Electricity

Revenue shortfalls, credit risk and gas supply constraints in the power sector under a transitional electricity market is to be, and was anticipated. Nonetheless, resolving the revenue shortfalls has proved a bit of a challenge, and a long-term and sustainable solution will take time and significant investments by the private operators and the government.


Recently, a full page advert was placed in several Nigerian newspapers by six electricity generation companies (GENCOs), warning of an impending shut down of their operations due to an outstanding N145.7 billion debt owed them for power generated so far. Collectively, these GENCOs, including the three hydro stations, account for almost 65 percent of Nigeria’s entire available generation capacity today. The remaining 35 percent is from the IPPs – Shell Afam, Ibom Power and Agip Okpai, as well as a few of the completed NIPP plants that still have gas to generate power. Both the IPPs and the NIPPs are owed huge sums as well for power generated till date. For instance, the NIPPs alone are owed over N90billion!

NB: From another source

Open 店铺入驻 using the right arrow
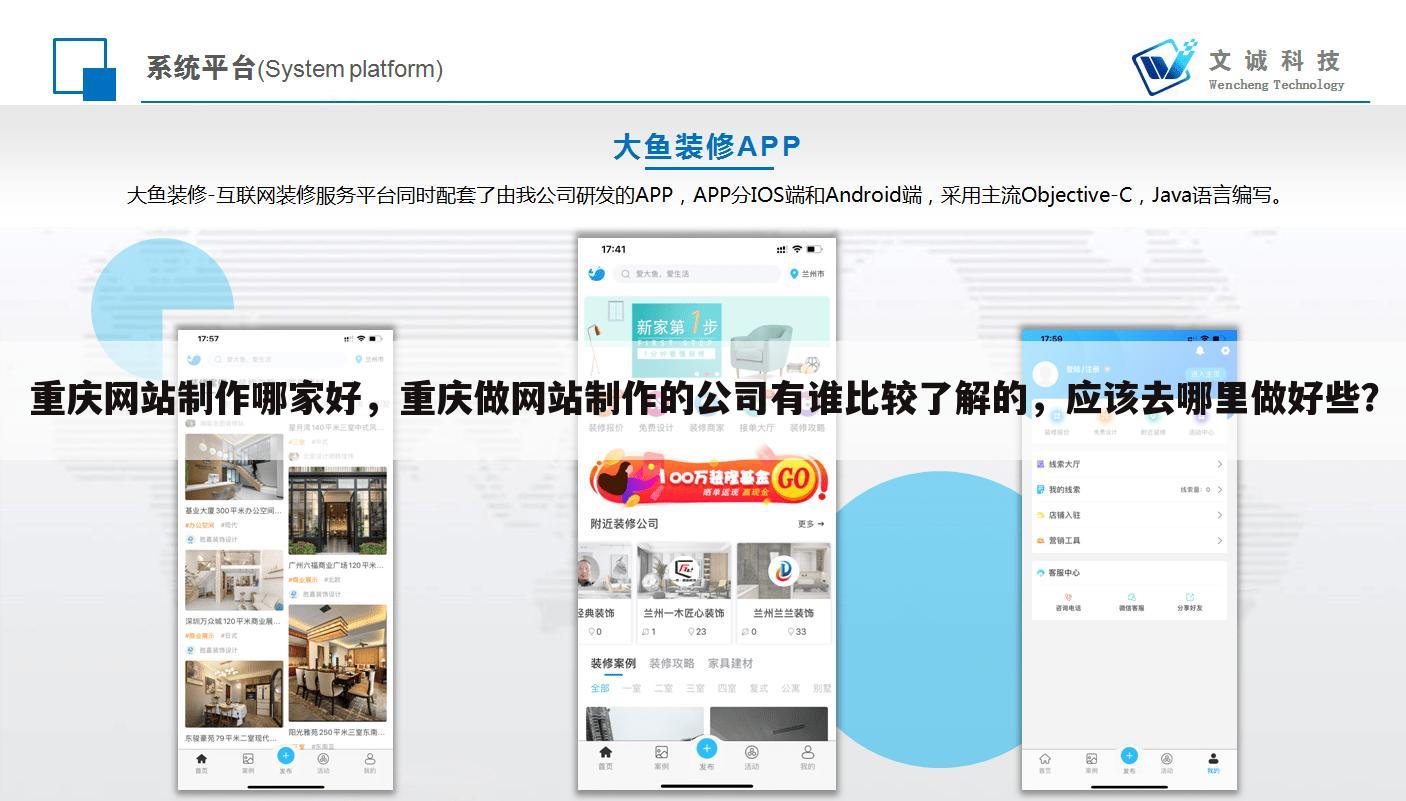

Besides being owed huge debts, the GENCOs are also operating under very harsh monetary and fiscal conditions, occasioned by the economic realities that face the country today. Then there is the issue of the Niger Delta Avengers and other militant groups operating in the Niger Delta, which has severely constrained gas supply. GENCOs are not the only parties being owed in the power sector; Transmission Company of Nigeria (TCN), as well as gas suppliers, are also owed huge sums for transmission services and gas supplied to the power sector.

How Did We Get Here?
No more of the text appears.